Abu Qatada would not necessarily be on my list of favourite dinner invitees. I’m only guessing, but I suspect his conversation may well be quite one-dimensional. Of course, his curfew would make it impossible, unless we made it Sunday lunch. In any event, I’d probably get more out of an evening with his lawyers.
That may be a little unfair, though, as he might well turn out to be an engaging and interesting conversationalist. I could, perhaps, invite him to discuss all of the criminal offences he is alleged to have committed whilst in the UK. Sadly, that wouldn’t take too long because neither he nor I have any idea what offences, if any, he could be charged with here.
The problem the government has with Qatada is that the country it wants to deport him to, Jordan, has a serious history of torture. In particular, the conviction of Qatada (in his absence} was obtained using the confessions of his tortured co-defendants. We have rather a fabulous principle in this country – confessions through torture are inadmissible as evidence. We also signed up to the European Convention on Human Rights, which also has something to say about torture and inhuman and degrading treatment. Perhaps the Home Secretary might make better decisions if she were to bear these things in mind.
Of course, actions speak louder than words, as the cliché goes. Our own relationship to regimes that use torture is far from simple; the government’s complicity with the policy of ‘extraordinary rendition’ shows this. So perhaps it should not be surprising that the main bone of contention for many Tories is the human rights issue itself.
There have been countless calls, from backbenchers and ministers, for the Human Rights Act to be scrapped because it is not achieving its objective. For those politicians, presumably, its objective is to protect the human rights of individuals only provided it doesn’t interfere with the government’s agenda.
In effect, the main thing the Human Rights Act 1998 does is to enable the British public to make claims based on the European Convention on Human Rights in British courts rather than having to go to the time, trouble and expense of making an application to the European Court of Human Rights. The actual ‘rights’ that are protected stem from the Convention, which has nothing to do with the EU and dates from 1951, and not from the modern act of parliament.

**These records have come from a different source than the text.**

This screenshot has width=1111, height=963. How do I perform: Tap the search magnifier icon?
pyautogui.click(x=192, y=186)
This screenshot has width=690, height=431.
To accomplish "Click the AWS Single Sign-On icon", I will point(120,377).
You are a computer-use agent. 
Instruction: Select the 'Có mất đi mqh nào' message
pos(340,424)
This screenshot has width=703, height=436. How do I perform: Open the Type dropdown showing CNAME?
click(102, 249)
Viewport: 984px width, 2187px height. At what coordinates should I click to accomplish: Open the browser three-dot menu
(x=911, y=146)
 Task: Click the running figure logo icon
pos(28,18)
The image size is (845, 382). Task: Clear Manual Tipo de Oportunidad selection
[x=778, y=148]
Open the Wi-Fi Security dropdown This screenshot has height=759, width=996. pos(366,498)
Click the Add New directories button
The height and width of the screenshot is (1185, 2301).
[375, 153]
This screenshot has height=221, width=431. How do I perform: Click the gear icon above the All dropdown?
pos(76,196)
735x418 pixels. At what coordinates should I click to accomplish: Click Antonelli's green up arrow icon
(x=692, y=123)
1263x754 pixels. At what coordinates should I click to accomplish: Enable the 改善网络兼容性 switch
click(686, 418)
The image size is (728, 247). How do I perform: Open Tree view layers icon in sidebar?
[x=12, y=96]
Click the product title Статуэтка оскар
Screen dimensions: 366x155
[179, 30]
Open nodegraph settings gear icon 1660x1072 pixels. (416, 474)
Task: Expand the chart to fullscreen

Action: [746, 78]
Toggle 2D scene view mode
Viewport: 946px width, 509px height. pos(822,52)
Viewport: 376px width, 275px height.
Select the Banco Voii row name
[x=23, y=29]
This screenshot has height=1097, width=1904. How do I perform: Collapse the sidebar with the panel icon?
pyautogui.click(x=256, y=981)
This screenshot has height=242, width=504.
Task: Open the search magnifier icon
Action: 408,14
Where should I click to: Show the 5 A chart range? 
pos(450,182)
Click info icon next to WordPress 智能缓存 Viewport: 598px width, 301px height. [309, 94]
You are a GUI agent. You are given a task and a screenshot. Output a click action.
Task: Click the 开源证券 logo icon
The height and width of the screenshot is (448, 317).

In essence, the Convention seeks to protect the rights of individuals against the power of the state and the Act makes it easier to seek that protection for the ‘person in the street’. No wonder politicians do not like the combined effect. Whenever you hear a politician complain about the Human Rights Act, bear in mind that what they are really saying is they fear the power of the individual interfering with the power of the state.